TASK OBJECTIVE: Your answer must be an exact copy of every record.

RECORDS FOR THE EXERCISE:

· · · ·

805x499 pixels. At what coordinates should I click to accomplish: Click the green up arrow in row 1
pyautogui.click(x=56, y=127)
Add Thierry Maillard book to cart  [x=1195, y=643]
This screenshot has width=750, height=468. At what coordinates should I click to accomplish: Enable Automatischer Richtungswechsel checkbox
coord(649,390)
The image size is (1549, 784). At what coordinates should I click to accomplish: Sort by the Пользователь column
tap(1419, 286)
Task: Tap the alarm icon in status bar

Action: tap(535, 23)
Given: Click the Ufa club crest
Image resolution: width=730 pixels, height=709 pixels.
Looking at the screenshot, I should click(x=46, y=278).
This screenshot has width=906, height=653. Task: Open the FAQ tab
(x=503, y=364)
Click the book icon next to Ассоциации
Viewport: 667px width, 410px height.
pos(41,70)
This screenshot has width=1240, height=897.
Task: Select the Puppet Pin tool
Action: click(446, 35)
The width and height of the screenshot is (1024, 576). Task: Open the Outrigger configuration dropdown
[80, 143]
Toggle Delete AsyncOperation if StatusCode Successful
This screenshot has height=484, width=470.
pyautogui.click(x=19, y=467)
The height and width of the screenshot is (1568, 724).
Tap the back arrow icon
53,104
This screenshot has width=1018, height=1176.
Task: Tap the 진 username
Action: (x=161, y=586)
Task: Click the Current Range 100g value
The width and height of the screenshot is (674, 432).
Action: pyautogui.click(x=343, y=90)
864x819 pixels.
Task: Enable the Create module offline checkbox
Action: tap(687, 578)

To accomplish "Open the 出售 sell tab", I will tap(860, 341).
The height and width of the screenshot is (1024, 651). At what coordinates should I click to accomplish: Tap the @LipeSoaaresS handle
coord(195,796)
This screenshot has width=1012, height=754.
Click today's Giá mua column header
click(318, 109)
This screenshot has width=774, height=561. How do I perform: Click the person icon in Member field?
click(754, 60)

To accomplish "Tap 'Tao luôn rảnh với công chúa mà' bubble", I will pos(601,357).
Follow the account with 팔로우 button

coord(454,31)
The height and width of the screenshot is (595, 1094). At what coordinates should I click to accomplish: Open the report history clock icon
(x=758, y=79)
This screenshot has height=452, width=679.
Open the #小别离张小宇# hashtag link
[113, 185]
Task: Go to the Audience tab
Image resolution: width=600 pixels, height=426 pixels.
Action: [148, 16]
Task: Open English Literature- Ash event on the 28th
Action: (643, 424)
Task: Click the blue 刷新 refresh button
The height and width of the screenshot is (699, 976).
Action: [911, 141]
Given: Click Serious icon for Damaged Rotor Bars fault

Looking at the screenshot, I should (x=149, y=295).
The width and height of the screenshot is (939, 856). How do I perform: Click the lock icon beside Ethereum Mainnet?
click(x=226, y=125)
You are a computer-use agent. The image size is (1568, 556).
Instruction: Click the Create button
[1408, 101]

· · · ·

ANSWER TO THE PROBLEM:
805x499 pixels. At what coordinates should I click to accomplish: Click the green up arrow in row 1
pyautogui.click(x=56, y=127)
Add Thierry Maillard book to cart  [x=1195, y=643]
This screenshot has width=750, height=468. At what coordinates should I click to accomplish: Enable Automatischer Richtungswechsel checkbox
coord(649,390)
The image size is (1549, 784). At what coordinates should I click to accomplish: Sort by the Пользователь column
tap(1419, 286)
Task: Tap the alarm icon in status bar

Action: tap(535, 23)
Given: Click the Ufa club crest
Image resolution: width=730 pixels, height=709 pixels.
Looking at the screenshot, I should click(x=46, y=278).
This screenshot has width=906, height=653. Task: Open the FAQ tab
(x=503, y=364)
Click the book icon next to Ассоциации
Viewport: 667px width, 410px height.
pos(41,70)
This screenshot has width=1240, height=897.
Task: Select the Puppet Pin tool
Action: click(446, 35)
The width and height of the screenshot is (1024, 576). Task: Open the Outrigger configuration dropdown
[80, 143]
Toggle Delete AsyncOperation if StatusCode Successful
This screenshot has height=484, width=470.
pyautogui.click(x=19, y=467)
The height and width of the screenshot is (1568, 724).
Tap the back arrow icon
53,104
This screenshot has width=1018, height=1176.
Task: Tap the 진 username
Action: (x=161, y=586)
Task: Click the Current Range 100g value
The width and height of the screenshot is (674, 432).
Action: pyautogui.click(x=343, y=90)
864x819 pixels.
Task: Enable the Create module offline checkbox
Action: tap(687, 578)

To accomplish "Open the 出售 sell tab", I will tap(860, 341).
The height and width of the screenshot is (1024, 651). At what coordinates should I click to accomplish: Tap the @LipeSoaaresS handle
coord(195,796)
This screenshot has width=1012, height=754.
Click today's Giá mua column header
click(318, 109)
This screenshot has width=774, height=561. How do I perform: Click the person icon in Member field?
click(754, 60)

To accomplish "Tap 'Tao luôn rảnh với công chúa mà' bubble", I will pos(601,357).
Follow the account with 팔로우 button

coord(454,31)
The height and width of the screenshot is (595, 1094). At what coordinates should I click to accomplish: Open the report history clock icon
(x=758, y=79)
This screenshot has height=452, width=679.
Open the #小别离张小宇# hashtag link
[113, 185]
Task: Go to the Audience tab
Image resolution: width=600 pixels, height=426 pixels.
Action: [148, 16]
Task: Open English Literature- Ash event on the 28th
Action: (643, 424)
Task: Click the blue 刷新 refresh button
The height and width of the screenshot is (699, 976).
Action: [911, 141]
Given: Click Serious icon for Damaged Rotor Bars fault

Looking at the screenshot, I should (x=149, y=295).
The width and height of the screenshot is (939, 856). How do I perform: Click the lock icon beside Ethereum Mainnet?
click(x=226, y=125)
You are a computer-use agent. The image size is (1568, 556).
Instruction: Click the Create button
[1408, 101]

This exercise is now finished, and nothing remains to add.